Information shown section start
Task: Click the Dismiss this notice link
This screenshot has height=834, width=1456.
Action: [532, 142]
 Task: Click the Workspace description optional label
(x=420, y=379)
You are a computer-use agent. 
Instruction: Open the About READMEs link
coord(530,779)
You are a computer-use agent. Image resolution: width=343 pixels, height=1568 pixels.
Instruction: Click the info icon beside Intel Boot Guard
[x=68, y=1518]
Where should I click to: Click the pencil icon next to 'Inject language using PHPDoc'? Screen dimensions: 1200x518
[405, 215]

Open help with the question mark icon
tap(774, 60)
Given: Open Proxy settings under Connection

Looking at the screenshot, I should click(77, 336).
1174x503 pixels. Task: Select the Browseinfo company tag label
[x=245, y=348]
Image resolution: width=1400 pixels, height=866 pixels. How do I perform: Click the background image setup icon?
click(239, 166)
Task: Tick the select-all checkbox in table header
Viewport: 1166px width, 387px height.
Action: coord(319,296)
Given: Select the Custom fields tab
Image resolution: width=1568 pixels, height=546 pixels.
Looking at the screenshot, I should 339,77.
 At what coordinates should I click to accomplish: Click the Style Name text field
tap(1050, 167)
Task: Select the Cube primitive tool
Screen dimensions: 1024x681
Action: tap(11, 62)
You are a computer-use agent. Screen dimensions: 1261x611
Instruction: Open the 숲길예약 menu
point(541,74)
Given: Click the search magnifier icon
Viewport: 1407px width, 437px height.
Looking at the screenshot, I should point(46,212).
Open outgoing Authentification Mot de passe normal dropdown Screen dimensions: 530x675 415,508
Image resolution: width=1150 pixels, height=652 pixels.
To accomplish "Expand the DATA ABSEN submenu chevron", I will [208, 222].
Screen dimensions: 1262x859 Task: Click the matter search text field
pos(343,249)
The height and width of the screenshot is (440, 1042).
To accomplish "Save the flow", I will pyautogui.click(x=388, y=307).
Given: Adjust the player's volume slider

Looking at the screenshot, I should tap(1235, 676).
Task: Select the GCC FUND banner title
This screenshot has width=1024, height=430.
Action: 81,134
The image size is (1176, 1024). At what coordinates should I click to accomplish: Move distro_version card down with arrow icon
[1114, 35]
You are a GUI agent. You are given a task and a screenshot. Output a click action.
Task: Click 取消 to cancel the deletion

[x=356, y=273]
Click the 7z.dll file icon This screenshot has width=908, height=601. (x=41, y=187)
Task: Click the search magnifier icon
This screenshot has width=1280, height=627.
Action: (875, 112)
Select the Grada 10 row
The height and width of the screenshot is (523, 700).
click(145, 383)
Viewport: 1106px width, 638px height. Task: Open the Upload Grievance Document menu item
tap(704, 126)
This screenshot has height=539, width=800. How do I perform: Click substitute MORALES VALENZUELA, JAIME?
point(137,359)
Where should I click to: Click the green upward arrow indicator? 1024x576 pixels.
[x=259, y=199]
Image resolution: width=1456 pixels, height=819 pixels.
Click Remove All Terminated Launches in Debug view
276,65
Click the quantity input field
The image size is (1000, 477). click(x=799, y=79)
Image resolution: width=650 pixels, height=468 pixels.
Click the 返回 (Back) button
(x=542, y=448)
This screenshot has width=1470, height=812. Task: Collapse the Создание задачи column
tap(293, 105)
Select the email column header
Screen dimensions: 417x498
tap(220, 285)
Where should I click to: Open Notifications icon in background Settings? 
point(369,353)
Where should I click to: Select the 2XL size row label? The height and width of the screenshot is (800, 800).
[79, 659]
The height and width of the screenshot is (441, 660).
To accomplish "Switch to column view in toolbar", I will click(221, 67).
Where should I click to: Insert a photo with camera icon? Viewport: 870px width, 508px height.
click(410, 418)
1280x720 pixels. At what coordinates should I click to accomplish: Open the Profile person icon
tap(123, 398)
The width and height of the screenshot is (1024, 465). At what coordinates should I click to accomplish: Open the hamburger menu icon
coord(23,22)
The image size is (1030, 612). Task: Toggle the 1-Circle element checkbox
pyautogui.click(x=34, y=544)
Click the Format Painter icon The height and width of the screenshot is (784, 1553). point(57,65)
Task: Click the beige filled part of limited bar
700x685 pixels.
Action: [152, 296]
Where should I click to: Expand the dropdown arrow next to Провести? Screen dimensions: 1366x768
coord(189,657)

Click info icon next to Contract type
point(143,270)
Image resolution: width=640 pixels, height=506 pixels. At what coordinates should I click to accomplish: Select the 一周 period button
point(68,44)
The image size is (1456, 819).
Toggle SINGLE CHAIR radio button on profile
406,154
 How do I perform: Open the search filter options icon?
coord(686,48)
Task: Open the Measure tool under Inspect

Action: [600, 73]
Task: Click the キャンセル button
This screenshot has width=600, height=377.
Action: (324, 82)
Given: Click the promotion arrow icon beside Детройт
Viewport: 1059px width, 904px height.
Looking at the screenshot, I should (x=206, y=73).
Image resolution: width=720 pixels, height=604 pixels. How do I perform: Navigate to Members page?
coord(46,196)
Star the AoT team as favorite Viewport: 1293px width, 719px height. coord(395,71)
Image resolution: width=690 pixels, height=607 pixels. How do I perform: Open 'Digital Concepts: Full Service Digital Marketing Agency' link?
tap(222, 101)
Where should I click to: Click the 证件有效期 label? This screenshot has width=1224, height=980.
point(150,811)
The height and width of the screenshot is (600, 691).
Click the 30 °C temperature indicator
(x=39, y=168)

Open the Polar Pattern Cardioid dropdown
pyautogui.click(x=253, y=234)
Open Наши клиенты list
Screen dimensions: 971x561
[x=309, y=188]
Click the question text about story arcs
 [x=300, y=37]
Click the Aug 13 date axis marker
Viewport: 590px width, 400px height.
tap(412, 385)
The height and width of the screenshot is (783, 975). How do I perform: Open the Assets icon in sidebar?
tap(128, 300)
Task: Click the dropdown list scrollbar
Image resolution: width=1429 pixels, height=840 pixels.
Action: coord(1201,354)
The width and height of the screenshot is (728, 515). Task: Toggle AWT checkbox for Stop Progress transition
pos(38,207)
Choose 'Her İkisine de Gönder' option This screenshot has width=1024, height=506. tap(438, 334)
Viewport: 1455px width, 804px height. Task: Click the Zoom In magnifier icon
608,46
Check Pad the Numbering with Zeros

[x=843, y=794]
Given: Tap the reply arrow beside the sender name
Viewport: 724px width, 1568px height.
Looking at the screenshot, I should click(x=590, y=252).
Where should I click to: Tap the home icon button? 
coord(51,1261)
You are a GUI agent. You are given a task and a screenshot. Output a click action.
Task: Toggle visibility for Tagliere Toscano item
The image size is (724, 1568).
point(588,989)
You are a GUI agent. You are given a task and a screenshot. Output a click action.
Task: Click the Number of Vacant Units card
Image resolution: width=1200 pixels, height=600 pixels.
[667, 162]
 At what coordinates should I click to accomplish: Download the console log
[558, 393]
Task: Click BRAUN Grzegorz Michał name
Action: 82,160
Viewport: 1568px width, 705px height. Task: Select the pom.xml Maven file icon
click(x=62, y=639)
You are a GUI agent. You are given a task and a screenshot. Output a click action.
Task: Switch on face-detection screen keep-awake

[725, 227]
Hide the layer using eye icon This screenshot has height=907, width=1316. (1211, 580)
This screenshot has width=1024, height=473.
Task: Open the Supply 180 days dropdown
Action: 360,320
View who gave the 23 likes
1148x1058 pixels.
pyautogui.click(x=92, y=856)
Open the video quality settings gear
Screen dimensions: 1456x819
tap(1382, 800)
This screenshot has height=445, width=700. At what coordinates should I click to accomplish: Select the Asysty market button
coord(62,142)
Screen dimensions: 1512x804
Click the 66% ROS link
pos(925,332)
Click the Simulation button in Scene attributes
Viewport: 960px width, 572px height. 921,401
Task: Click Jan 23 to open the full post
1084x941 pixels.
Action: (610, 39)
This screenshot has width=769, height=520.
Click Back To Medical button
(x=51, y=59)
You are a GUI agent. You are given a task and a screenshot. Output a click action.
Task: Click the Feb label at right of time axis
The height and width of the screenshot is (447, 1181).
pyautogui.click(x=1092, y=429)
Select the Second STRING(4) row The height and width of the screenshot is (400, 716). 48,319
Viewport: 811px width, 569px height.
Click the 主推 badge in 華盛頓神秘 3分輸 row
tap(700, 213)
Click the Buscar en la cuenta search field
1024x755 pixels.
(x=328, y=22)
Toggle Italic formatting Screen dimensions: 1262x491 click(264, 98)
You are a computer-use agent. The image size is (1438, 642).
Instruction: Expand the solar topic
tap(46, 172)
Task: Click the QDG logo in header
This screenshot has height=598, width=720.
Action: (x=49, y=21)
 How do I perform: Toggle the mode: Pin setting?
Information shown section end
Goal of the exercise >> Copy each line of the records that has "list" in it.

Solution to the exercise >>
Open Наши клиенты list
Task: Click the dropdown list scrollbar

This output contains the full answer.